§ **Source text**:
========
For example, 20 years ago I had a Scottish roommate named Lloyd.    Lloyd was a great guy, but I could not understand a word he said, due to his outrageous Scottish accent.   Eventually we started keeping a notepad in the room so he could write down anything important he needed to communicate.   After a few months with him, I was on the verge of insanity.    Now, whenever I'm being introduced to someone from Scotland, I inwardly cringe, bracing myself for a similar experience.  In effect, I have abstracted Lloyd as the general Scotsman in my mind, impacting my further relationships and experiences with his countrymen.   It hasn't been that much of an impact in my life, as most residents of Scotland have yet to discover the joys of Hillsboro, Oregon, but it's still a bad habit.    Is there something simple I can do to try to cure myself of this way of thinking?     One intriguing set of ideas comes from a 20th-century pop philosophy movement known as General Semantics.

General Semantics was first created by Polish count Alfred Korzybski in the 1930s, and  detailed in a book called "Science and Sanity".    This book describes a wide-ranging philosophy based on evaluating our total "semantic response" to reality, and learning to separate true reality, our observations of reality, and our language that describes the reality.    By becoming conscious of our tendency to over-abstract, we can improve our own level of sanity, hence the book title "Science and Sanity".    While serious philosophers and linguists generally don't consider Korzybski's ideas very deep, he attracted a devoted cult following, who believe that the General Semantics tools can significantly improve people's lives by reducing the errors that result from over-abstraction.   This movement also led to the proposal for "E Prime", the variant English language without the verb "to be", which I described back in podcast 196.    Amusingly, Korzybski was also a bit of a math geek:  when his Institute for General Semantics in Chicago was assigned the address 1232 East 56th Street, he had the address changed to 1234, in order to create a nice numerical progression.
========
§ **Instruction A**: Copy the rows from the line with "Image resolution: width=1280, height=1309." up to and including the line with "Copyright (264, 774)", and reproduce only those lines without any change.
========
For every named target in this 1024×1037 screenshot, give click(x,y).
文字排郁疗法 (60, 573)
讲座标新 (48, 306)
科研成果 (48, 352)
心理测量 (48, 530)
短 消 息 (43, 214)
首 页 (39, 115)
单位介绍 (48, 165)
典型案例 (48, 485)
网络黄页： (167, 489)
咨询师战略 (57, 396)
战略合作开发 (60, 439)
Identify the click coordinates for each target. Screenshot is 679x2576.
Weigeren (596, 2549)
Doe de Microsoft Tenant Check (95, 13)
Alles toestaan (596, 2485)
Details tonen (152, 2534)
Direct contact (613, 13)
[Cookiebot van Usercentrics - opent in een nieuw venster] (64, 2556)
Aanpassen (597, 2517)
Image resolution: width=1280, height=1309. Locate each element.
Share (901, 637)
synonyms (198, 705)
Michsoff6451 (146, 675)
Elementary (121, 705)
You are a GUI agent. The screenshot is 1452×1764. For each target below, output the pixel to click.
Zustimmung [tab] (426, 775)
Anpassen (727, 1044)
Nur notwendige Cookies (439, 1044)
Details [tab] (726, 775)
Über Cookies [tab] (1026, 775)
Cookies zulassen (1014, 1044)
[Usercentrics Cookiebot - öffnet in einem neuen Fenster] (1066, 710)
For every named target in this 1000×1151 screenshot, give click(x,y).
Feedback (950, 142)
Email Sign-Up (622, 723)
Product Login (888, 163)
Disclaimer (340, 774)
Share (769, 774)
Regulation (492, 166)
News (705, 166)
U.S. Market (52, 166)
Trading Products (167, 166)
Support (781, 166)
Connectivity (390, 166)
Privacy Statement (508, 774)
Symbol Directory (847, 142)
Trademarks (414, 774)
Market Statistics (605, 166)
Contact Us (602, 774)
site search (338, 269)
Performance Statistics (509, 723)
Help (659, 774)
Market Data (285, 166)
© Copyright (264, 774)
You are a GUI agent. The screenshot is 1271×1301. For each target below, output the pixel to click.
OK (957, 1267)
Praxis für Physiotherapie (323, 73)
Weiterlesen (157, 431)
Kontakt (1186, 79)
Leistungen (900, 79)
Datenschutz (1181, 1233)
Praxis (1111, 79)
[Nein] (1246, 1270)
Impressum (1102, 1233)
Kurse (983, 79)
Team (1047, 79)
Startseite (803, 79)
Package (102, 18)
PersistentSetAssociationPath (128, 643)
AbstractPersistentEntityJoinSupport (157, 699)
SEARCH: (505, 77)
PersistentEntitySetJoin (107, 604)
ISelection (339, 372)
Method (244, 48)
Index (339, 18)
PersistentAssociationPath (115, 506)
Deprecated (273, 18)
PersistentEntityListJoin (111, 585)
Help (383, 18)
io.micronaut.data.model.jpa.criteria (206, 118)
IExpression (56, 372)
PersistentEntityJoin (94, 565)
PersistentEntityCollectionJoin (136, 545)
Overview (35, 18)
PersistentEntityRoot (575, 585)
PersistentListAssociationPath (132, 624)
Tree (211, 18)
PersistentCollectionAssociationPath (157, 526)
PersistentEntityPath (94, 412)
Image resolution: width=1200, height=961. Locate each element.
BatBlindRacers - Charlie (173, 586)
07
========
§ **Instruction B**: Write the next part of the passage on General Semantics and over-abstraction, starting right after its final sentence.

§ **Written answer A**:
Image resolution: width=1280, height=1309. Locate each element.
Share (901, 637)
synonyms (198, 705)
Michsoff6451 (146, 675)
Elementary (121, 705)
You are a GUI agent. The screenshot is 1452×1764. For each target below, output the pixel to click.
Zustimmung [tab] (426, 775)
Anpassen (727, 1044)
Nur notwendige Cookies (439, 1044)
Details [tab] (726, 775)
Über Cookies [tab] (1026, 775)
Cookies zulassen (1014, 1044)
[Usercentrics Cookiebot - öffnet in einem neuen Fenster] (1066, 710)
For every named target in this 1000×1151 screenshot, give click(x,y).
Feedback (950, 142)
Email Sign-Up (622, 723)
Product Login (888, 163)
Disclaimer (340, 774)
Share (769, 774)
Regulation (492, 166)
News (705, 166)
U.S. Market (52, 166)
Trading Products (167, 166)
Support (781, 166)
Connectivity (390, 166)
Privacy Statement (508, 774)
Symbol Directory (847, 142)
Trademarks (414, 774)
Market Statistics (605, 166)
Contact Us (602, 774)
site search (338, 269)
Performance Statistics (509, 723)
Help (659, 774)
Market Data (285, 166)
© Copyright (264, 774)

§ **Written answer B**:
Among the key tools that General Semantics provides for fixing over-abstractions are the "extensional devices", new ways to think about the world that help you to correct your natural tendencies.   Many of these involve attaching numbers to words.   The most basic is "indexing", mentally assigning numbers to help emphasize the differences between similar objects.    For example, I might think of my friend Lloyd as Scotsman-1.   Then, if introduced to another person from Scotland, I can think of him as Scotsman-2, emphasizing that he is a completely different person from Scotsman-1 despite their common origin.   If I go out with my new friend for a yummy Haggis dinner, I would think of the waiter as Scotsman-3, again recognizing his essential uniqueness and separating him from the other two.   Through this assignment of numbers, I can avoid grouping them all into the single abstraction of Scotsmen, and help force myself to treat them as individuals.

Another important extensional device is called "Dating", similar to indexing but based on time.    With this device, you attach dates to objects, indicating when you observed or experienced them.   The Lloyd I remember should really be thought of as Lloyd-1993, since that's when I knew him, and I'm really only familiar with his characteristics at that time.   If he emails me that he's coming to town, I should now think of him as Lloyd-2015, who may be a different person in many ways.   Perhaps he has been working on his accent a bit, or maybe due to my 20+ years of engineering experience, my ears have gotten better at discerning words in unusual accents.    I should not over-abstract and assume that his most notable characteristics at one time, and my perception of them, will be the same today as in the past.    Like everything in the universe, he and I are constantly changing, and I can use this extensional device to remind myself of that.

There are a number of additional extensional devices in General Semantics, such as the use of Et Cetera, quotes, and hyphens to further qualify your abstracted language.    These seem a bit more awkward to me, though some may prefer them.     Overall, I think the general concepts behind Korzybski's extensional devices probably can serve as a useful tool, especially if I go to Scotland sometime, though perhaps they are not quite as profound as General Semantics fanatics like to think.    Korzybski's movement still seems to be going strong, with active institutes in New York, Australia, and Europe that have a presence on the web and in social media, and a quarterly newsletter still in print since 1943.     Naturally, I've grossly oversimplified many of the core ideas for this short podcast, but if this has served to whet your appetite, you can find many other details at the links in the show notes. 

 And this has been your math mutation for today.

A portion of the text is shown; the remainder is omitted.